═══ Supplied entries
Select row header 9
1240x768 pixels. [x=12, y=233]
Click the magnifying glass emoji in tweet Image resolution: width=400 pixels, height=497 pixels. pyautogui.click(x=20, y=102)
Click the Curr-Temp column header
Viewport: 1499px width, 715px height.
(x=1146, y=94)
══════
Print exactly the lines of the records from the one containing "Click the magnifying" through the end, and nothing besides them.

__Reply__:
Click the magnifying glass emoji in tweet Image resolution: width=400 pixels, height=497 pixels. pyautogui.click(x=20, y=102)
Click the Curr-Temp column header
Viewport: 1499px width, 715px height.
(x=1146, y=94)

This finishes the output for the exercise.